Print the lines in the listing below that fall between the line with "Acceso sucursal (84, 1820)" and the line with "AGROMETAL (562, 1086)", those two lines included, exactly as they stand and with nothing else.

[Task input — start]

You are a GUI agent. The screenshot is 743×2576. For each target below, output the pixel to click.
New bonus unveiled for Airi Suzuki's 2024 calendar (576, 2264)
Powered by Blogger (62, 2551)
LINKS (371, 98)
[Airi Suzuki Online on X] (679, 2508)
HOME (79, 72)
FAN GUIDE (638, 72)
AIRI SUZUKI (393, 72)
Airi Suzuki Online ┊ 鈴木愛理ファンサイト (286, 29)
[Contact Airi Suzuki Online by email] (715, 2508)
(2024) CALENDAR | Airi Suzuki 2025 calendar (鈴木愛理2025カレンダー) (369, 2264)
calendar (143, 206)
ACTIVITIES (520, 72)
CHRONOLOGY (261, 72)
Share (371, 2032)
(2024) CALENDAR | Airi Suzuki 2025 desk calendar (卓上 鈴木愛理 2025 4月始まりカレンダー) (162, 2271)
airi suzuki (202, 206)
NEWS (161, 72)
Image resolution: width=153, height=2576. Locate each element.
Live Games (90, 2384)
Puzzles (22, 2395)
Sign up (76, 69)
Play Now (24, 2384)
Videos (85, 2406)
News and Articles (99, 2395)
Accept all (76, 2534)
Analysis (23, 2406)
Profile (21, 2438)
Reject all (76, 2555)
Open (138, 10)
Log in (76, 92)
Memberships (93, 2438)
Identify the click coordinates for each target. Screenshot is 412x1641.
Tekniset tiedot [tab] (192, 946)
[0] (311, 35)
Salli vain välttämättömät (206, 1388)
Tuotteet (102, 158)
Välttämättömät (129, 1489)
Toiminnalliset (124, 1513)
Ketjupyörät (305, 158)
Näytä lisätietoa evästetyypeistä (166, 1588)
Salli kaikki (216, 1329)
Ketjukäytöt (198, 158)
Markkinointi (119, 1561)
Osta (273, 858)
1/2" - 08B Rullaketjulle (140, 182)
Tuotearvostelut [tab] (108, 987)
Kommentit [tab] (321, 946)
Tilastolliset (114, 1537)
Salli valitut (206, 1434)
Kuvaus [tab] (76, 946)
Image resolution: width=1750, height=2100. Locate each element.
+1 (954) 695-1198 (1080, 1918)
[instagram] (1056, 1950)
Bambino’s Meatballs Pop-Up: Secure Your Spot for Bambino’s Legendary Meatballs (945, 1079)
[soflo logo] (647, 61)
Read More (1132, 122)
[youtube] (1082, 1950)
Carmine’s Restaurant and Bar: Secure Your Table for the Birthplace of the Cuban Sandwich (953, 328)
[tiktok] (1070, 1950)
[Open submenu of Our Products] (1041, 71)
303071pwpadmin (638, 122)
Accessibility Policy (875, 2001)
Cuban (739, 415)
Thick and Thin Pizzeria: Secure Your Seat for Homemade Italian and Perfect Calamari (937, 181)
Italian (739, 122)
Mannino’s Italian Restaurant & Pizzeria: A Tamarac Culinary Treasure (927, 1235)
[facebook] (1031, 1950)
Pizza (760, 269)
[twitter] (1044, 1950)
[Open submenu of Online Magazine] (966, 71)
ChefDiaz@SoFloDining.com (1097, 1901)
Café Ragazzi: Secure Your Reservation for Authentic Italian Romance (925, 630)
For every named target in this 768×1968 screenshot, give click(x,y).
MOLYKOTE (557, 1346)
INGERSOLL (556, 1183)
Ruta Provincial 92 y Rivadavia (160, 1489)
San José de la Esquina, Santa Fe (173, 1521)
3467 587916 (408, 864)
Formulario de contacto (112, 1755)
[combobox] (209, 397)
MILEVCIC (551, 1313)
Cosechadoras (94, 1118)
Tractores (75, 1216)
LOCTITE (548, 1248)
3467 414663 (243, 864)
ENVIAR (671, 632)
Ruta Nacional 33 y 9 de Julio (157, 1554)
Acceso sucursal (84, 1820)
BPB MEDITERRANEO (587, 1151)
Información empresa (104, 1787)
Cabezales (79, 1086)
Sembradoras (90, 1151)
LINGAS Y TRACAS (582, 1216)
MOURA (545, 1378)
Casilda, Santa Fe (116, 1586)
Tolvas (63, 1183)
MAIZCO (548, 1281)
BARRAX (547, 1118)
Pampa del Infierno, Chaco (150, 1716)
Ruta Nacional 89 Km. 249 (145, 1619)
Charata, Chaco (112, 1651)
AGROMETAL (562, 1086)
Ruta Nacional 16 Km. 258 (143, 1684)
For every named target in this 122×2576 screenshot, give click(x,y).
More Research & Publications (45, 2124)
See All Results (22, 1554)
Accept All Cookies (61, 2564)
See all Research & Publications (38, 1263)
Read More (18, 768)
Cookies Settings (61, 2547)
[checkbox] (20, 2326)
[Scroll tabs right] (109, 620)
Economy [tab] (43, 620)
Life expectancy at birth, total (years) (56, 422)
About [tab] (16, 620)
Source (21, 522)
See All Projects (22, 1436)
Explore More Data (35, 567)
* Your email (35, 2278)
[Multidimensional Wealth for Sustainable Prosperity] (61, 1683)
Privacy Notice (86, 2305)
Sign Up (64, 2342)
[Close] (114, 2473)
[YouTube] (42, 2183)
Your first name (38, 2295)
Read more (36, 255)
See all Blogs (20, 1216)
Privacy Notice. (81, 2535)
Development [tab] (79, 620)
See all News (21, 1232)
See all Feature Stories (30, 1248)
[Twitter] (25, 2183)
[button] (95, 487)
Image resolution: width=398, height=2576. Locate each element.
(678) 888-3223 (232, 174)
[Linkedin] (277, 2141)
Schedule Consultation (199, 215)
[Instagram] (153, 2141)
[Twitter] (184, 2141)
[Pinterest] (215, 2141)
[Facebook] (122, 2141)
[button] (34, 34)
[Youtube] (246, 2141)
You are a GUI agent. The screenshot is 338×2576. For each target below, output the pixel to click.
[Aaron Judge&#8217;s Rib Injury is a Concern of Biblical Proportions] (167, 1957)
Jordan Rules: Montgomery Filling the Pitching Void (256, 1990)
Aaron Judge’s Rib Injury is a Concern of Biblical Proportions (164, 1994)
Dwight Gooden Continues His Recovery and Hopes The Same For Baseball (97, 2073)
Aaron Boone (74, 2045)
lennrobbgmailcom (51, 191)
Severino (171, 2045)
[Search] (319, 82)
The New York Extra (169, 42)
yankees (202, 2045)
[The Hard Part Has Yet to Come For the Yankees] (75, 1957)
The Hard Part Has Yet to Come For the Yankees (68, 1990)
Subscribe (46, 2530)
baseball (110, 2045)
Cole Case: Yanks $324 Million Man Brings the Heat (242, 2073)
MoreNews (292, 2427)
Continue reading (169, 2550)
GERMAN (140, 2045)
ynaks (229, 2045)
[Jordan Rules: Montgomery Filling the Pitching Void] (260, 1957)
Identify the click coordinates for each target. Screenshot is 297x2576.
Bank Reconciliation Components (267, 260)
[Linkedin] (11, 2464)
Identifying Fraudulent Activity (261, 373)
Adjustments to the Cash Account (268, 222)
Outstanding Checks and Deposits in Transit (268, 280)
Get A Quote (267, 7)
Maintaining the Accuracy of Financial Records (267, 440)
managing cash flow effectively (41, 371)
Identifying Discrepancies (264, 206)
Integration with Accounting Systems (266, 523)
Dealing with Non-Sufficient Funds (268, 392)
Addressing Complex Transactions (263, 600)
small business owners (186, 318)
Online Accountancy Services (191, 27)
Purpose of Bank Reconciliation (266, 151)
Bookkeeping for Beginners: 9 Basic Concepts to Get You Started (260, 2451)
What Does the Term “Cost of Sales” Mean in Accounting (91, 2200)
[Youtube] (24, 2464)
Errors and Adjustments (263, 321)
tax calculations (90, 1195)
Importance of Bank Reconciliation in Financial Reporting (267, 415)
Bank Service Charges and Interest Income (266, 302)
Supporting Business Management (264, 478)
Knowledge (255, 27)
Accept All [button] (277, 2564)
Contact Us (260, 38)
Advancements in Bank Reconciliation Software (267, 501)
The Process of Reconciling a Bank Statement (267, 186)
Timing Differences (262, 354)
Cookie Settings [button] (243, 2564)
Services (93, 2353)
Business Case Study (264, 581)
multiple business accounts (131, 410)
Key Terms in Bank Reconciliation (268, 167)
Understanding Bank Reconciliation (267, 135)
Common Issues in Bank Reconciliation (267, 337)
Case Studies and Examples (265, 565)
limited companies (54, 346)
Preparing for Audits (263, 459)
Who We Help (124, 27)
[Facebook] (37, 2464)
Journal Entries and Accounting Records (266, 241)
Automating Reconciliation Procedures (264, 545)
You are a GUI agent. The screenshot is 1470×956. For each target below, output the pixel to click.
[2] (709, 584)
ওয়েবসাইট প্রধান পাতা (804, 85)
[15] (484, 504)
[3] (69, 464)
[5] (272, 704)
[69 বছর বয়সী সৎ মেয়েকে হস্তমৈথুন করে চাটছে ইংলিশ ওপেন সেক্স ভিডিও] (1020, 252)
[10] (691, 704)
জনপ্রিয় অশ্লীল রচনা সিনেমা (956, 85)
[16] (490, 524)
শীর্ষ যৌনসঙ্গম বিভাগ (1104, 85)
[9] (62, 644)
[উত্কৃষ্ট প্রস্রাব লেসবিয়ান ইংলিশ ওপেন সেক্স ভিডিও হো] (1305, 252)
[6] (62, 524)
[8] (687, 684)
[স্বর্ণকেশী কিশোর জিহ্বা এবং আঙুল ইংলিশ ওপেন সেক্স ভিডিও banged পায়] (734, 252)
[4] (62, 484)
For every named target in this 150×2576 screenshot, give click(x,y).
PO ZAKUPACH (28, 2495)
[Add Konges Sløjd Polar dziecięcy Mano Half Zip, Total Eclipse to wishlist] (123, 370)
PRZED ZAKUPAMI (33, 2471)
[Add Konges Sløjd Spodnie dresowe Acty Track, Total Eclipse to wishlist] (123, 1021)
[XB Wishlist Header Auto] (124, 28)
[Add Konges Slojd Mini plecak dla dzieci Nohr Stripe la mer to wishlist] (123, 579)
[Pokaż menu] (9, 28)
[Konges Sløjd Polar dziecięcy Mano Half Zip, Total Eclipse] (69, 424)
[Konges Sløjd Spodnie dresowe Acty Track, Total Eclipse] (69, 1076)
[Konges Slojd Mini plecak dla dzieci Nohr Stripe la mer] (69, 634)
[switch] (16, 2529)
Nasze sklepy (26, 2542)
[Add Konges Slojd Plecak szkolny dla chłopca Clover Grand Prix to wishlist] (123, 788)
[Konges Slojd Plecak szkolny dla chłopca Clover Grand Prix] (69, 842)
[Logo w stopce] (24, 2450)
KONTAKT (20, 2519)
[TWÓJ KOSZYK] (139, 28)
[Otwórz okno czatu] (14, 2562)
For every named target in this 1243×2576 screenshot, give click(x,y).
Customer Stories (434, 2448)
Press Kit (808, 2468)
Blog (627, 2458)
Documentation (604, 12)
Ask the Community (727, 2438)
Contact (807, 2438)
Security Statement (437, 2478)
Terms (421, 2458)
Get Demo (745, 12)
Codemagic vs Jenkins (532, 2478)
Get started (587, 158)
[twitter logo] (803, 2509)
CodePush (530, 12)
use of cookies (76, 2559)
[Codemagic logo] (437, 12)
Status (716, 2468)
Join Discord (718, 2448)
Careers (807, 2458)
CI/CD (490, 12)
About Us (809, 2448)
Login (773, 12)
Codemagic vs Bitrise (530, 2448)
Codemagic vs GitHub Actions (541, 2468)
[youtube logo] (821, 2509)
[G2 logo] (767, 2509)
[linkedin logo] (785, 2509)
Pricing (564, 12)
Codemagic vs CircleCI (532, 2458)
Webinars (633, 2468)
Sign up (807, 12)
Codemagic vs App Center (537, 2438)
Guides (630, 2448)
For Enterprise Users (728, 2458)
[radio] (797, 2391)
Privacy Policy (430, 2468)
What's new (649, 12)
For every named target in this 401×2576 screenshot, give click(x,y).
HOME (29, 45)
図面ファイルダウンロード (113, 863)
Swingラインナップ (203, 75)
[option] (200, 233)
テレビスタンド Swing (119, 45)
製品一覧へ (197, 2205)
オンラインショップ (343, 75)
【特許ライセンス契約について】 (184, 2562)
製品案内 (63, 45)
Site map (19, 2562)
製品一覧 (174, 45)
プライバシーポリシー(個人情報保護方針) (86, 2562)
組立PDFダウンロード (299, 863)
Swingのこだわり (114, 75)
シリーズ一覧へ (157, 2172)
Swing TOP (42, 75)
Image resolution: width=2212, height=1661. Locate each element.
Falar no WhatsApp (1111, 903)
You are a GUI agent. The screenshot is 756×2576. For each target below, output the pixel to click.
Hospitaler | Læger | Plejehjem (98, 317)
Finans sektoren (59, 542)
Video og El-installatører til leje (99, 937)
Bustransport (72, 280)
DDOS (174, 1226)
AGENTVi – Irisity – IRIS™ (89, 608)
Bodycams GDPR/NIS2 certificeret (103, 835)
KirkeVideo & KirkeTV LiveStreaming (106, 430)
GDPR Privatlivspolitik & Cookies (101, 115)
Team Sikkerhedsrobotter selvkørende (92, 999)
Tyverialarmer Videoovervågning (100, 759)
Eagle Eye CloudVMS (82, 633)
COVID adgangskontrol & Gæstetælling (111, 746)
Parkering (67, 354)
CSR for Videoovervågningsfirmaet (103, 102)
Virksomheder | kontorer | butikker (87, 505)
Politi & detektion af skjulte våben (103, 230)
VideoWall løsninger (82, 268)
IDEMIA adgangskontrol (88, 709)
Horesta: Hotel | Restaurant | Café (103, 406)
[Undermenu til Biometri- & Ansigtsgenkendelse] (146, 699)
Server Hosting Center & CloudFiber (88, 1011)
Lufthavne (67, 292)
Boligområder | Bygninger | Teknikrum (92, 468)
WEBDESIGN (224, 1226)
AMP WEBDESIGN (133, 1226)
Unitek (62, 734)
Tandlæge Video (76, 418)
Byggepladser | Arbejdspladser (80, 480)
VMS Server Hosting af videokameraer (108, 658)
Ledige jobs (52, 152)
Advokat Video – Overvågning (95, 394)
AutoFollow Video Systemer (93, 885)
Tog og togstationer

[Task input — finish]

Exercise answer:
Acceso sucursal (84, 1820)
BPB MEDITERRANEO (587, 1151)
Información empresa (104, 1787)
Cabezales (79, 1086)
Sembradoras (90, 1151)
LINGAS Y TRACAS (582, 1216)
MOURA (545, 1378)
Casilda, Santa Fe (116, 1586)
Tolvas (63, 1183)
MAIZCO (548, 1281)
BARRAX (547, 1118)
Pampa del Infierno, Chaco (150, 1716)
Ruta Nacional 89 Km. 249 (145, 1619)
Charata, Chaco (112, 1651)
AGROMETAL (562, 1086)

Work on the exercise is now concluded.